### To do
Would you please output, word for word, the span of the listing below that opens on the line containing "You are a GUI agent. The screenshot is 712×2576." and closes on the line containing "Аппликации (279, 2420)"? Include both ends and nothing more.

### Data provided
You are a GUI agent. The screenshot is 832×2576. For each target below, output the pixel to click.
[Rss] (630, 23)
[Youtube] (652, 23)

---

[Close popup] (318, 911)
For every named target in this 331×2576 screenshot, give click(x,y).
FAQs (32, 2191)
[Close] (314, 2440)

--

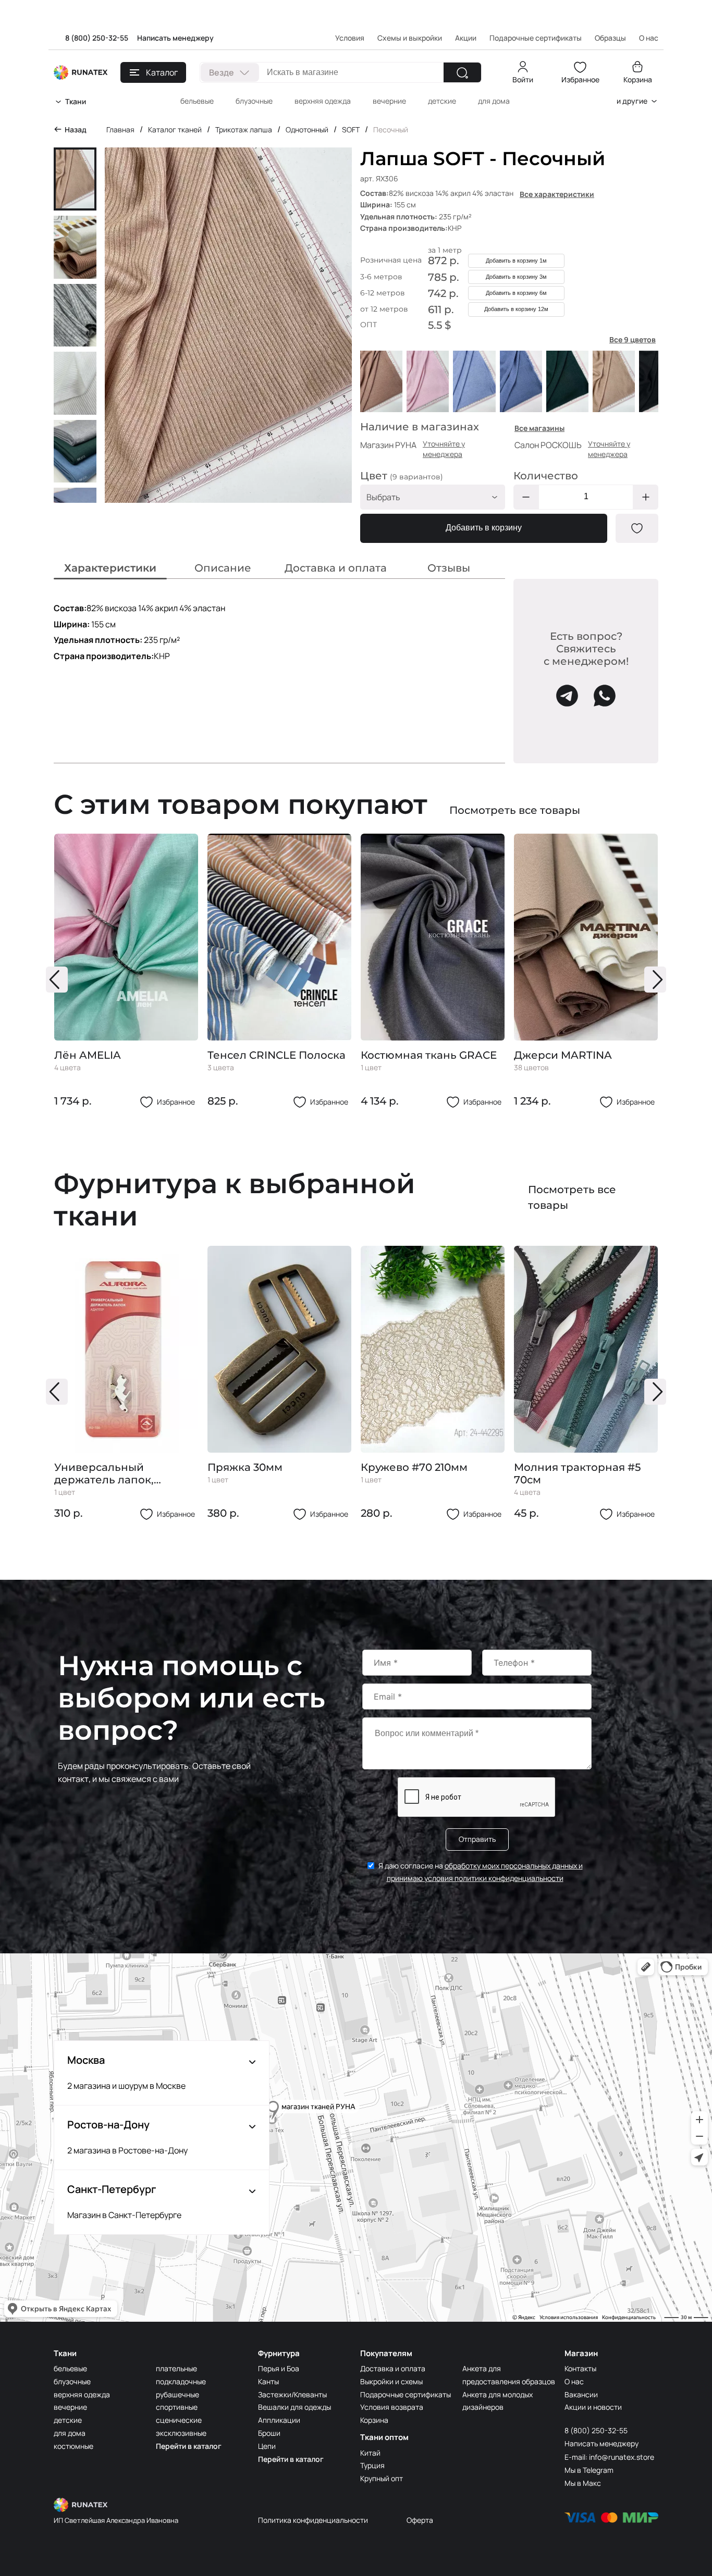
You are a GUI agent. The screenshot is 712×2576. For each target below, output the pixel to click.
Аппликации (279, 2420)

### Exercise output
You are a GUI agent. The screenshot is 712×2576. For each target below, output the pixel to click.
Аппликации (279, 2420)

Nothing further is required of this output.